This exercise requires an exact copy of each line from the one containing "Vitijob (1307, 1523)" down to the last line below.

Stored data:
····················

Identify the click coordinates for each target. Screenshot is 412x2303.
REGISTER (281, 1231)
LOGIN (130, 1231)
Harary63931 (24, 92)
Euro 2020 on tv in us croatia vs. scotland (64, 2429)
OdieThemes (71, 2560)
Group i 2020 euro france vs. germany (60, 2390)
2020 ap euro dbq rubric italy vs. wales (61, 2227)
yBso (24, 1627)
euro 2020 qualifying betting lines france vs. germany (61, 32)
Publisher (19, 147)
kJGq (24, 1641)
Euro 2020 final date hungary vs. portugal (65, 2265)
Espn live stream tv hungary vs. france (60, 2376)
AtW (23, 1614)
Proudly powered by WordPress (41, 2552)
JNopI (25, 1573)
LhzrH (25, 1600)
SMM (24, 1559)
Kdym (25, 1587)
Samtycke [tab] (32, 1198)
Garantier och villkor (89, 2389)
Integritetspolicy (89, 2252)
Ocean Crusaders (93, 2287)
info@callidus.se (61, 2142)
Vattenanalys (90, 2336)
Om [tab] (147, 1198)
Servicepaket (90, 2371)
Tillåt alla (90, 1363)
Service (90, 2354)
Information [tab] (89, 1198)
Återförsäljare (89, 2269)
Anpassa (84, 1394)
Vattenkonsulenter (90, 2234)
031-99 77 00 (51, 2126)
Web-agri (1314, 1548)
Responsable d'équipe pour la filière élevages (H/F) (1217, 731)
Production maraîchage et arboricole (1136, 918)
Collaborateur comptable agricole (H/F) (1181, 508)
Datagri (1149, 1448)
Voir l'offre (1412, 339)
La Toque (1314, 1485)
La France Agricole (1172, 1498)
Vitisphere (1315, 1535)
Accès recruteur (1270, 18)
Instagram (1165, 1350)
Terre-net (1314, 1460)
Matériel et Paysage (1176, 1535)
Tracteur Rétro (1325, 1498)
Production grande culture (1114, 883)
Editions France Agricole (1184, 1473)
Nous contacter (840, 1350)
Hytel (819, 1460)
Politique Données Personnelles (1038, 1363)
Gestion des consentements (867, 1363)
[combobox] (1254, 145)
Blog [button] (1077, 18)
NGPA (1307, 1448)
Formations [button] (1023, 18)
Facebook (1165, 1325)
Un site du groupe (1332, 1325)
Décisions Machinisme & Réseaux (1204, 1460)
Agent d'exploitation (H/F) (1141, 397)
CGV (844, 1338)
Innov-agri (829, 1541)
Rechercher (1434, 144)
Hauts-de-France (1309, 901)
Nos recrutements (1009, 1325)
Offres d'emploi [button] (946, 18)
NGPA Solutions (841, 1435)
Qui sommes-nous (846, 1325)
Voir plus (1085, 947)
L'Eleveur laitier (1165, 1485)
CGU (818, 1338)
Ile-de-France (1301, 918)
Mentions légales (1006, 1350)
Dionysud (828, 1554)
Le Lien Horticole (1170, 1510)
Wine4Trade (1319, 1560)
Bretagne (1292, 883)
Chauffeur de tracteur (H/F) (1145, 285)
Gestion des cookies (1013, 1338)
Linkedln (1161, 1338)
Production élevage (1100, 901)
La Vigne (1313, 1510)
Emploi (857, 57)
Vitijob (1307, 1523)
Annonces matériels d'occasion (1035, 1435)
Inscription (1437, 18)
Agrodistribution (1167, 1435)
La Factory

····················

• **SOLUTION TO THIS EXERCISE**
Vitijob (1307, 1523)
Annonces matériels d'occasion (1035, 1435)
Inscription (1437, 18)
Agrodistribution (1167, 1435)
La Factory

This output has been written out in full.